- Nangal Khurd Location in Punjab, India Nangal Khurd Nangal Khurd (India)
- Coordinates: 31°21′27″N 76°00′18″E﻿ / ﻿31.357512°N 76.004954°E
- Country: India
- State: Punjab
- District: Hoshiarpur
- Founder: Bains Jatts

Government
- • Type: Panchayat
- • Body: Sarpanch

Area
- • Total: 15 km^{2} (5.8 sq mi)

Population (2001)
- • Total: 1,300
- • Density: 300/km^{2} (780/sq mi)

Languages
- • Official: Punjabi
- Time zone: UTC+5:30 (IST)
- PIN: 146101
- Telephone code: 01884
- Vehicle registration: PB 07
- Sex ratio: 1:1 ♂/♀

= Nangal Khurd =

Nangal Khurd is a small village in the Hoshiarpur district of Punjab, India. Kalan is a Persian language word which means big and Khurd is a Persian word which means small; when two villages have the same name they are distinguished with the appropriate term together with the village's name.
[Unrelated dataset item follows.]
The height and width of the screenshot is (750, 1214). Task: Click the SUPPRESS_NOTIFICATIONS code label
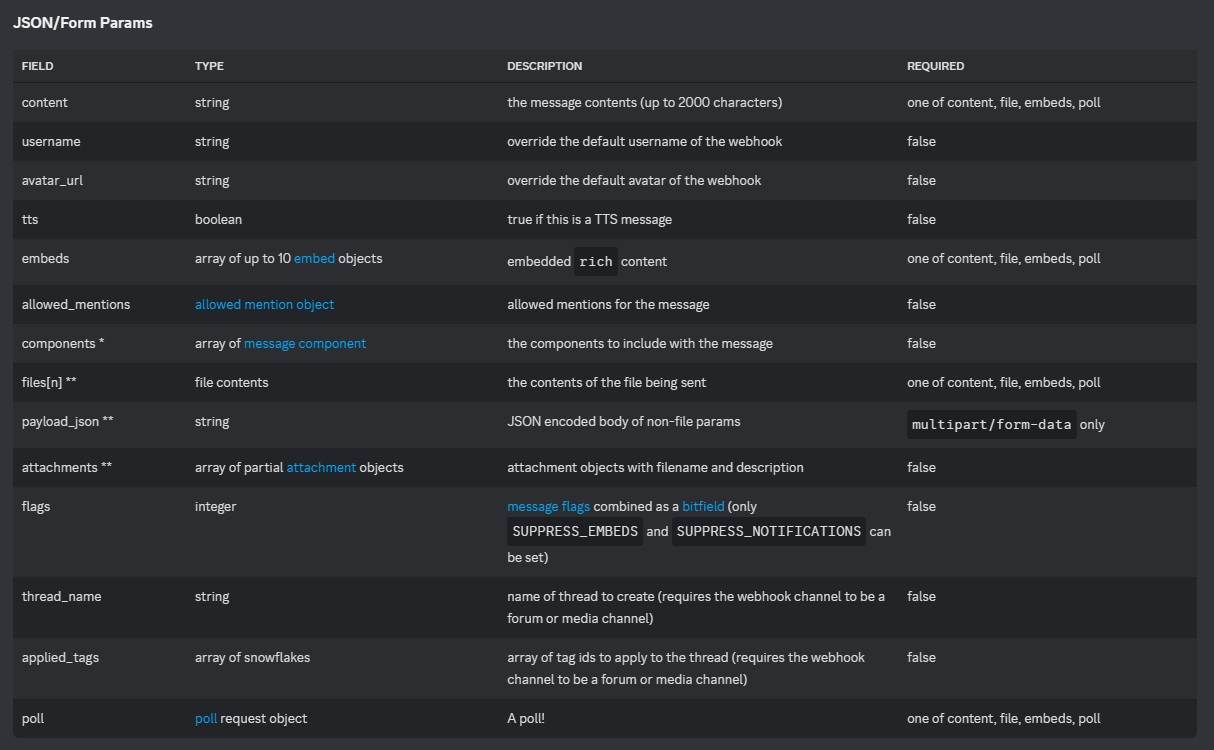[x=768, y=531]
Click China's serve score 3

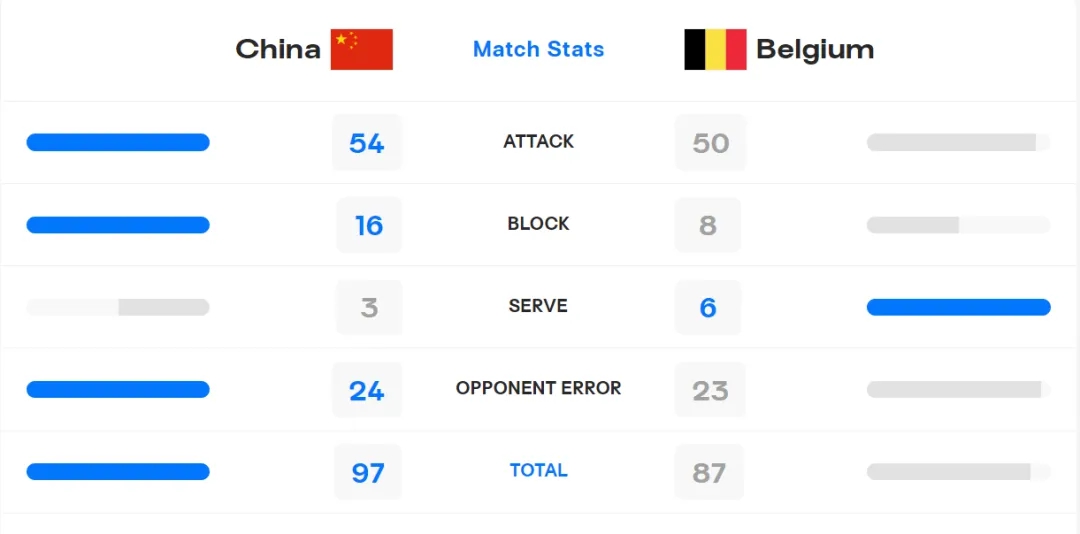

The total area of the village is 15 square kilometres and the population is around 1300. Nangal Khurd is situated 4 km from Mahilpur on Mahilpur-Phagwara Road (Via-Pasta).

The current Sarpanch is Mrs. Rajwinder Kaur. The village has one government school, one government dispensary and sangeet vidalya.

Most of the village's population is Bains Jatt caste. Sant Baba Harnam Singh Bains ji was born in this village and lived their childhood there. They divert to Saint after getting spiritual powers and did their meditation in village jeaan which is just 10 km from their own village Nangal Khurd (Mahilpur). After them in 1930 their follower built big Gurudwara Sahib at place of their hut in village jeaan. Village jeaan which is actually on Rajni Mata Road near Chabbewal. Gurudwara is on Sant ji name. Most people of general cast lived in abroad.

== History ==
The village Nangal Kalan and Nangal Khurd were founded by Bains Jatts couple of centuries ago, Bains Jatts have Bara of 12 Villages & Bahia of 22 Villages in the Area including Village Mahilpur as well as there are more villages of Bains Jatts With Origin Place at Village Khera, Nangal Means a Plough and the area that was farmed under the plough of Bains Jatts came to be known as Nangal, that's how their 2 settlements got the name Nangal and based on their Population larger Nangal came to be known as Nangal kalan "ਵੱਡਾ ਨੰਗਲ" & smaller Nangal Came to be known as Nangal Khurd "ਛੋਟਾ ਨੰਗਲ", Kalan means big and Khurd means Small

Sardar Didar Singh Bains a prominent Sikh leader who was the first President of WSO was from Nangal Khurd his family owns More than 40,000 acres of Land

The village was also the headquarters of Zail Nangal kalan amounting 20 villages under the Zaildar Achhar Singh Bains.